Diese Reflation lässt auf eine vielversprechende Entwicklung der Unternehmensgewinne in Japan und der langfristigen Tragfähigkeit der Verschuldung schließen.
Warum ist dies für Aktienanleger wichtig?
Die Reflation, die eine mehrjährige Neubewertung japanischer Aktien unterstützen könnte, hat zu einem höheren nominalen BIP-Wachstum geführt. Dies ist aus zwei wesentlichen Gründen nicht nur für die Rentenmärkte, sondern auch für Aktienanleger von Bedeutung:
Das nominale Wachstum bestimmt die Aktienrenditen.
Japanische Unternehmen profitieren direkt von einem stärkeren nominalen BIP-Wachstum. Unternehmen in Japan sind gut positioniert, um mithilfe von Wachstum Gewinnsteigerungen und besseren Margen zu erzielen, wovon japanische Aktienanleger profitieren würden.
Außerdem sorgt eine Deflation bzw. eine niedrige Inflation tendenziell für niedrigere Aktienbewertungen. Da wir uns in Japan derzeit inmitten einer Reflation befinden, verbessert sich die Aussicht auf höhere Bewertungen, da Gewinne nun besser vorhersehbar sind. Dies könnte zu strukturellen Neubewertungen führen, von denen japanische Aktien profitieren würden.
Ein höheres nominelles BIP-Wachstum begünstigt auch eine Umschichtung in den Portfolios privater Haushalte. Traditionell halten japanische Haushalte die Hälfte ihres Vermögens in Form von liquiden Mitteln und Einlagen, lediglich etwa 13 Prozent sind in Aktien angelegt. Ein stärkeres Wachstum und eine moderate Inflation, wie wir sie derzeit erleben, mindern den realen Wert von liquiden Anlagen. Dadurch verlieren Einlagen an Attraktivität, während Aktien gleichzeitig attraktiver werden.
Hinzu kommen unterstützende politische Maßnahmen, darunter ein erweitertes, staatlich gefördertes Programm für steuerfreie Anlagekonten. Dadurch könnten die Voraussetzungen dafür geschaffen werden, dass liquide Mittel aktiv am Aktienmarkt eingesetzt werden.

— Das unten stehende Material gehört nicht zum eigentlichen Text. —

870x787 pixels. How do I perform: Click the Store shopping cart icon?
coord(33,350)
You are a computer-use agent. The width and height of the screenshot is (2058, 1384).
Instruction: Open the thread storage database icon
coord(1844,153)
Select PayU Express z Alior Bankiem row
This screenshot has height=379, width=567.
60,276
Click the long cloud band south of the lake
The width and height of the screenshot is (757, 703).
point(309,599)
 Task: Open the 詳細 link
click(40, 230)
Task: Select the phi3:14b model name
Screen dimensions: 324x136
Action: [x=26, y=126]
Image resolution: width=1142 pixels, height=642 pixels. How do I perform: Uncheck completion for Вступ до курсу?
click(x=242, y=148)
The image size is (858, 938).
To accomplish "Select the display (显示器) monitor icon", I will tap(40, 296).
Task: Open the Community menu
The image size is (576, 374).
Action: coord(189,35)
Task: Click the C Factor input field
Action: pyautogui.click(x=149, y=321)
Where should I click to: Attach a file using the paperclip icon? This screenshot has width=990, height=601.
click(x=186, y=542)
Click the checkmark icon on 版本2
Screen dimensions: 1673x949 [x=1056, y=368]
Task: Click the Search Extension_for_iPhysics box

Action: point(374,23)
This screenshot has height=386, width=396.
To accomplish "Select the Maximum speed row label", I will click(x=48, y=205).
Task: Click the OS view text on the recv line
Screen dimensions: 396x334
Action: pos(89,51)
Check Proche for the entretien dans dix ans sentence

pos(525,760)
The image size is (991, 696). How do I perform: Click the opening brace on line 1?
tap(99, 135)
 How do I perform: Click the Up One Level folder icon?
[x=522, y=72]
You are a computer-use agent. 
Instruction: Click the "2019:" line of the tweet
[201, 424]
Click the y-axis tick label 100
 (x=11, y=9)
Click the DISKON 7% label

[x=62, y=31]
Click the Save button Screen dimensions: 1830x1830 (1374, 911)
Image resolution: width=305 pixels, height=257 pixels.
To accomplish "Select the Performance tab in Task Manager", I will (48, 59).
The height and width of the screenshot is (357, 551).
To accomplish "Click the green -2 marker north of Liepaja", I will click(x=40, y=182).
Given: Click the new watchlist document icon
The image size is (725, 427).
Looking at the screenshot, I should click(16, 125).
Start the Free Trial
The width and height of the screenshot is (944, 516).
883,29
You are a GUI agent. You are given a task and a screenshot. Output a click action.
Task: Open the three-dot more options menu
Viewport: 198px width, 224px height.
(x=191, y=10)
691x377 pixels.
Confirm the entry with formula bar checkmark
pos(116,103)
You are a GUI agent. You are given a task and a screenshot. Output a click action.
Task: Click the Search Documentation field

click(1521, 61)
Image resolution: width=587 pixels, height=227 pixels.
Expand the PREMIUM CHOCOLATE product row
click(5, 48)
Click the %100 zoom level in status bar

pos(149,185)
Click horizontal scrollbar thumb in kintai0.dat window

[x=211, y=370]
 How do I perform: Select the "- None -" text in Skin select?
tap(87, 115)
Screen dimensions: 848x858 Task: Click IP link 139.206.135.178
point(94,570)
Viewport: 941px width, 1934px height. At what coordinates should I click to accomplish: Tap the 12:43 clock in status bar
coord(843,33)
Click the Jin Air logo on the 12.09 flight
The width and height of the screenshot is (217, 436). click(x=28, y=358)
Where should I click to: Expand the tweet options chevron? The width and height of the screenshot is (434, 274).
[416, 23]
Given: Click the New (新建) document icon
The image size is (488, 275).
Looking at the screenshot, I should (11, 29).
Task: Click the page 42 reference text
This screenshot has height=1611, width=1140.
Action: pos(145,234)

Die Corporate-Governance-Reform verbessert die Qualität
Die von Premierminister Shinzo Abe eingeleiteten Reformen der Corporate Governance befassen sich mit seit Langem bestehenden Ineffizienzen bei der Kapitalallokation, der Unternehmensführung und den Aktionärsrenditen. All dies sind positive Faktoren für japanische Aktien.
In der Vergangenheit haben japanische Unternehmen liquide Mittel gehortet und Kreuzbeteiligungen gehalten, was die Renditen belastet hat. Reformmaßnahmen fördern Aktienrückkäufe, Dividendenzahlungen und disziplinierte Investitionsentscheidungen.
Gleichzeitig haben strengere Standards für die Unabhängigkeit von Lenkungs- und Kontrollgremien sowie eine verstärkte Offenlegungspflicht dazu beigetragen, dass Entscheidungen in Unternehmen nicht mehr so isoliert getroffen werden, was die Rechenschaftspflicht und die Transparenz stärkt. Infolgedessen wird dem Shareholder Value eine höhere Priorität eingeräumt. Dadurch stimmen die Interessen der Lenkungs- und Kontrollgremien stärker mit denen der Anleger überein, was wiederum die Aktienmärkte stützt.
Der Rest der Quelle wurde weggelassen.